Instructions for the task
Pull out every line in the records below that contains the word "should", and copy each of those lines in full.

■ ■ ■

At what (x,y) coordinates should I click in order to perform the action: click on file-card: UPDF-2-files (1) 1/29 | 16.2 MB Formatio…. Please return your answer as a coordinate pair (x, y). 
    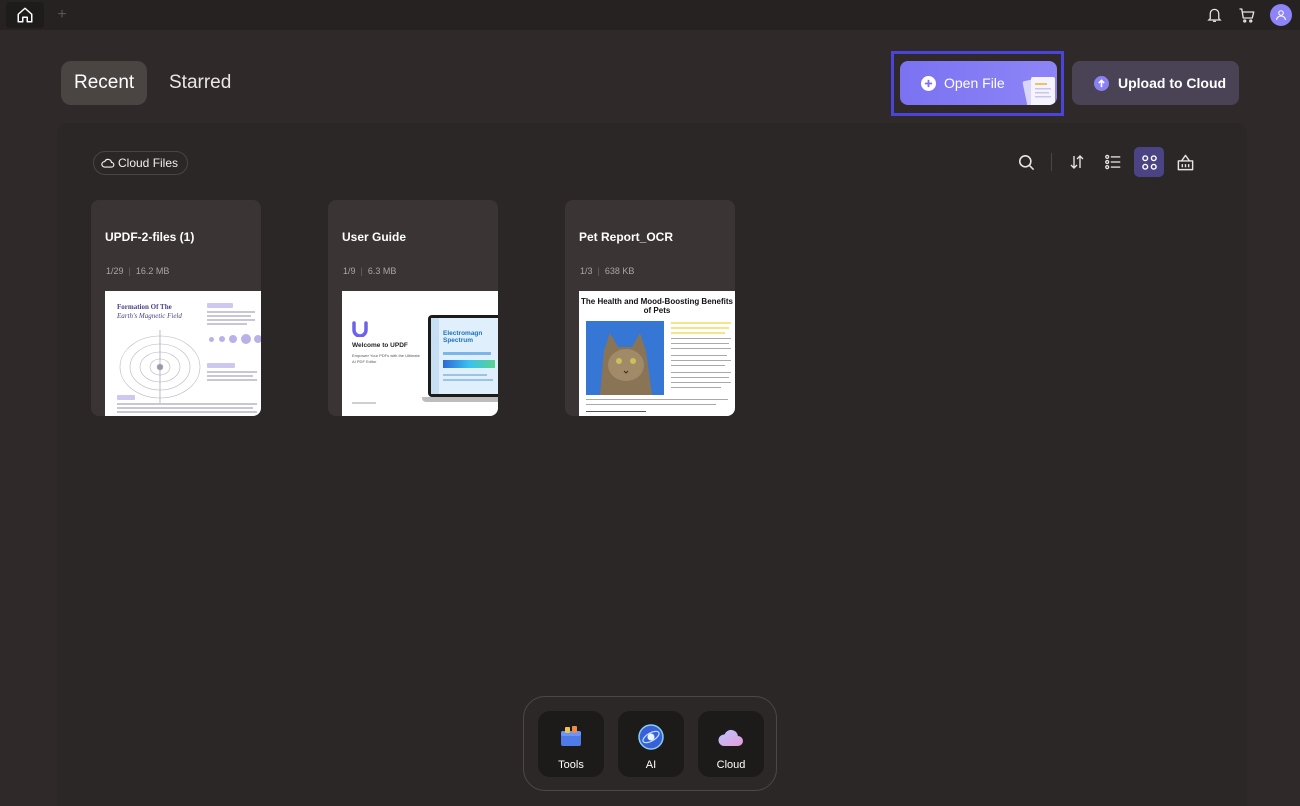
    Looking at the image, I should click on (176, 308).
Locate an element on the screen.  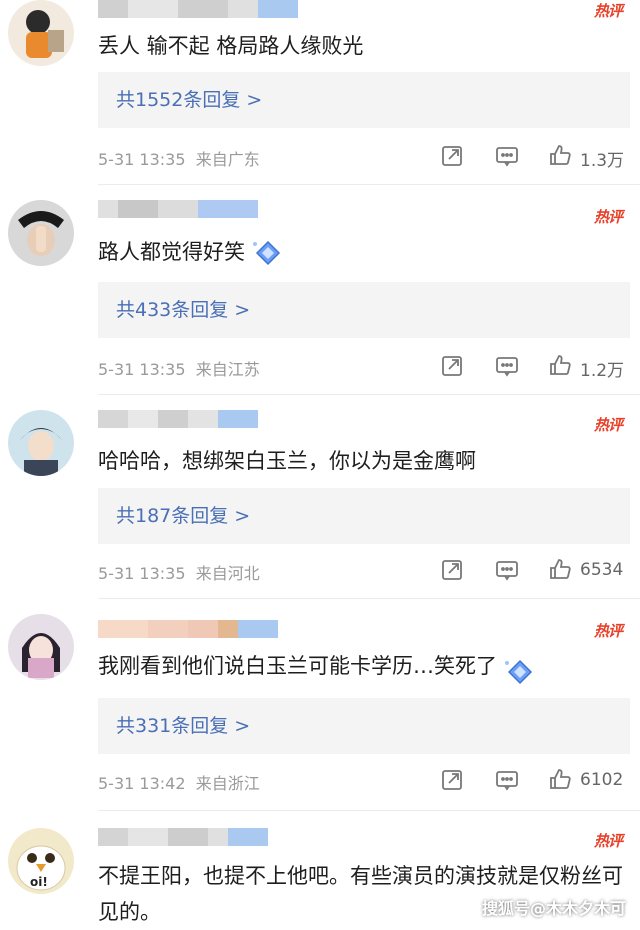
like-count: 1.2万 is located at coordinates (602, 371).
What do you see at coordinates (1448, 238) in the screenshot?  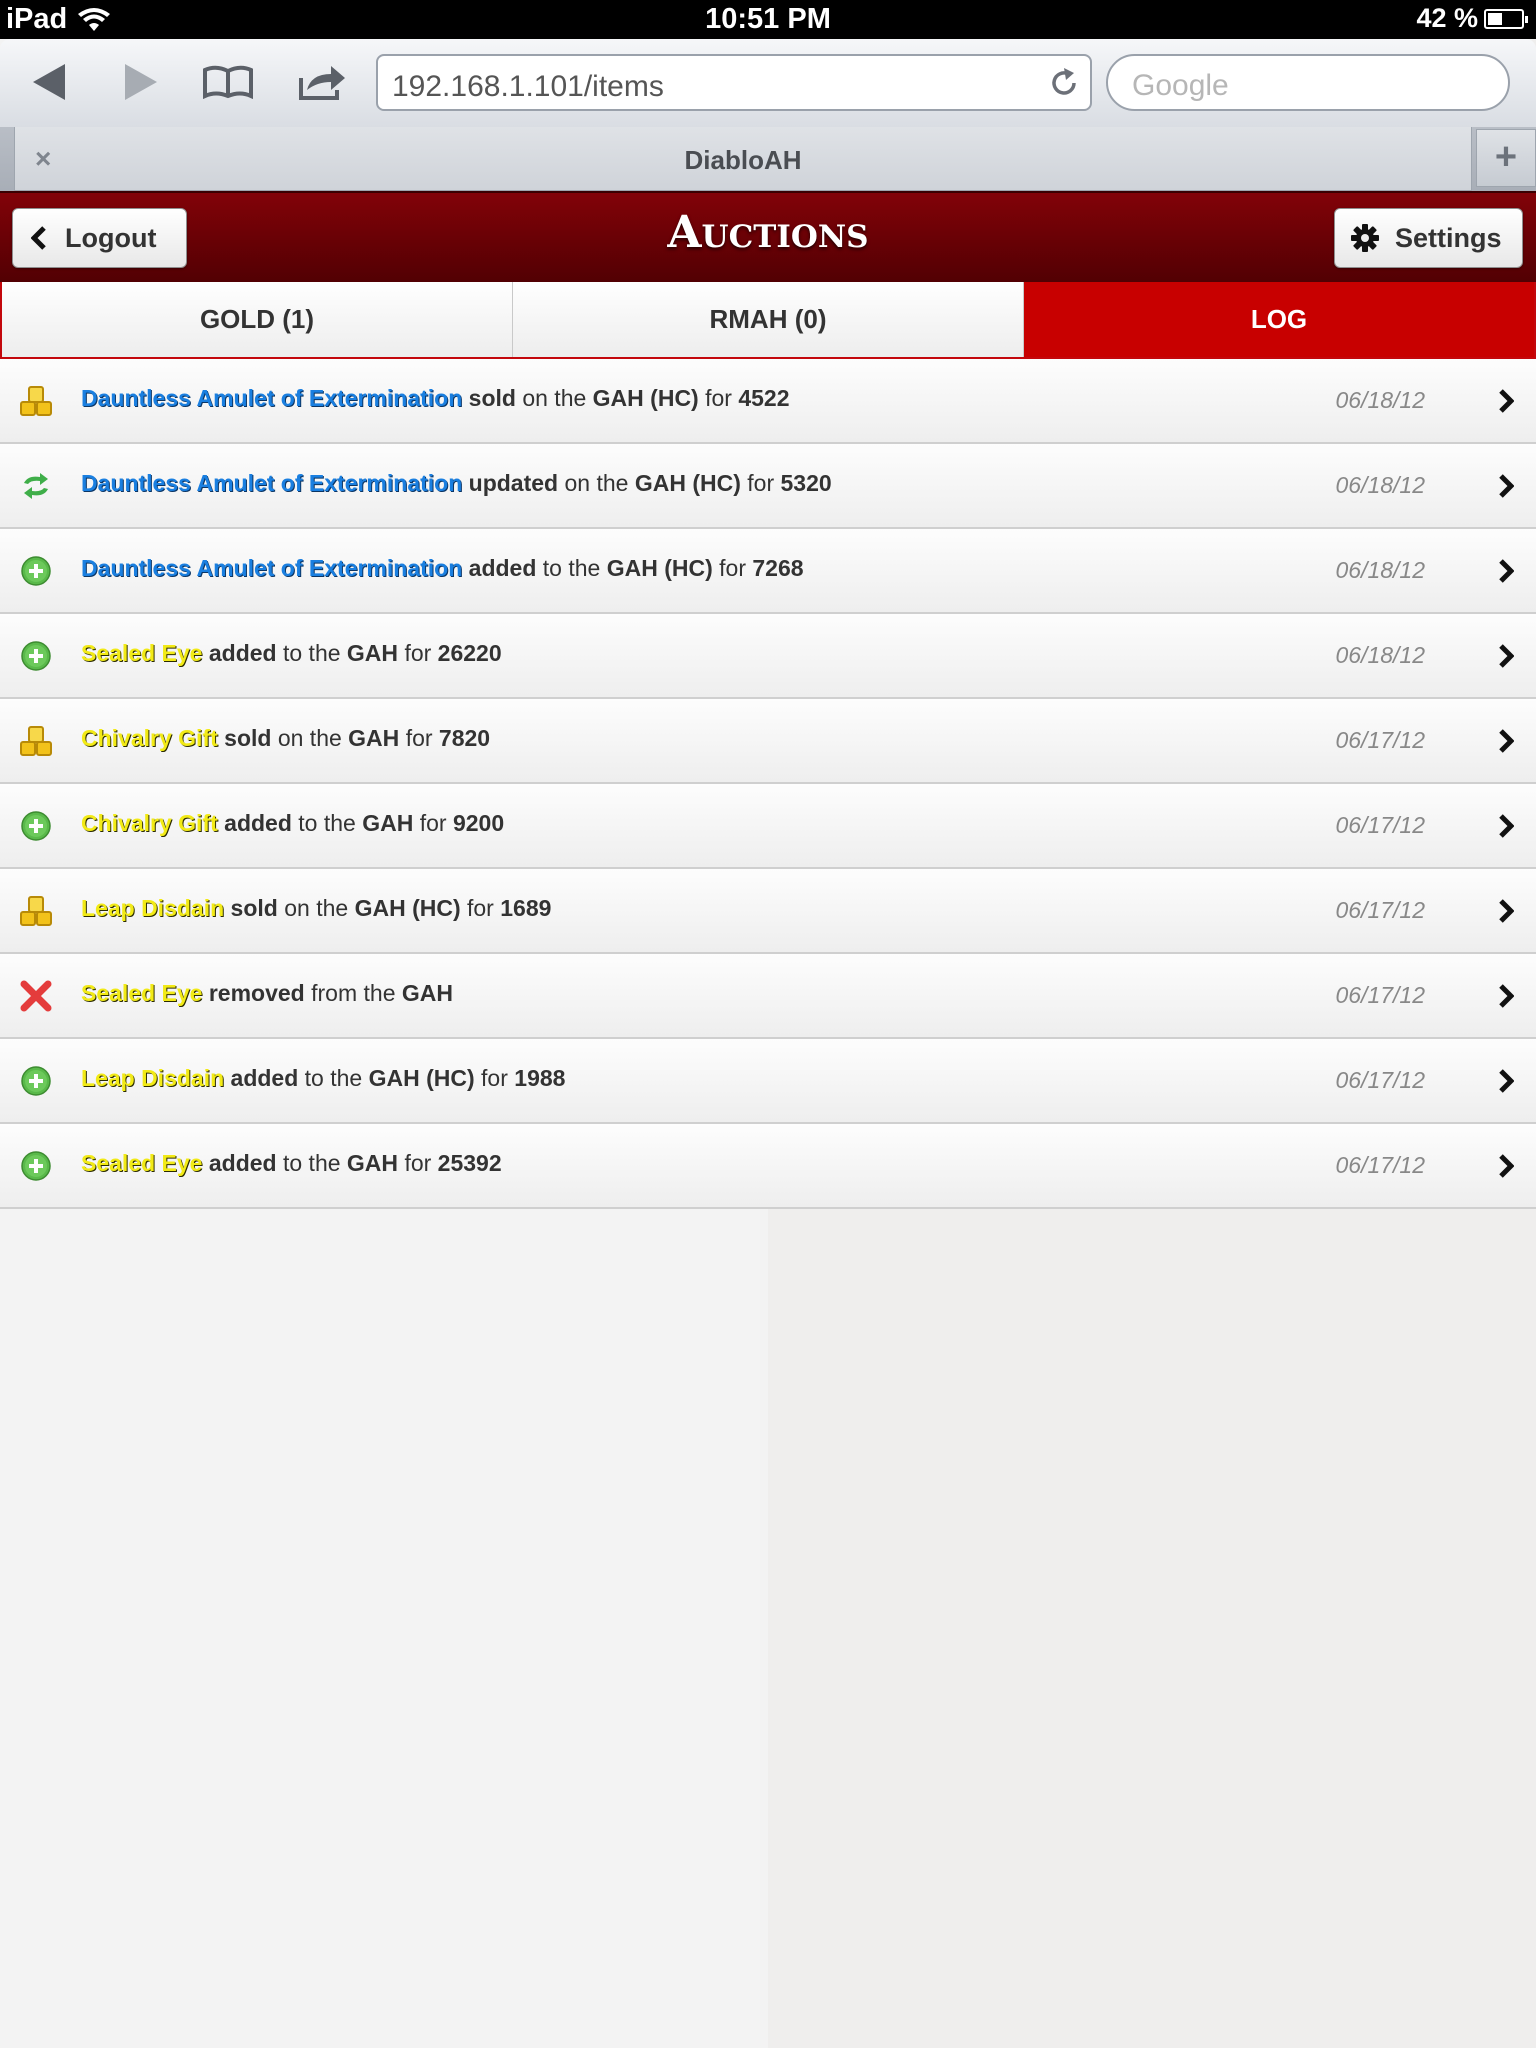 I see `settings-label: Settings` at bounding box center [1448, 238].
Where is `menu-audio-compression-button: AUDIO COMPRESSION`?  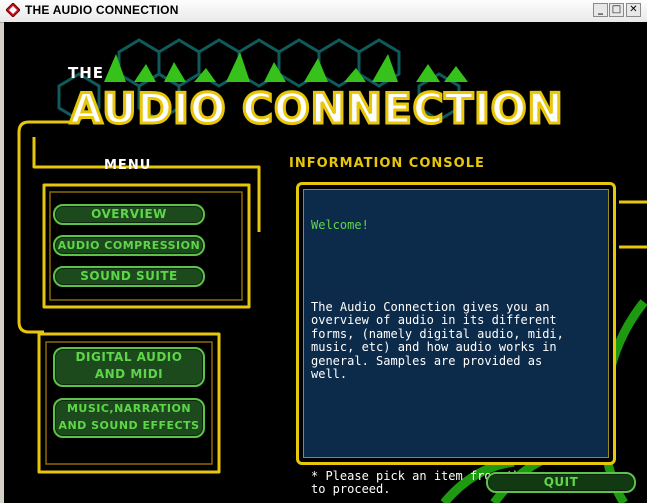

■ ■ ■

Exercise output
At what (x,y) coordinates should I click in order to perform the action: click on file-card: UPDF-2-files (1) 1/29 | 16.2 MB Formatio…. Please return your answer as a coordinate pair (x, y). 
    Looking at the image, I should click on (176, 308).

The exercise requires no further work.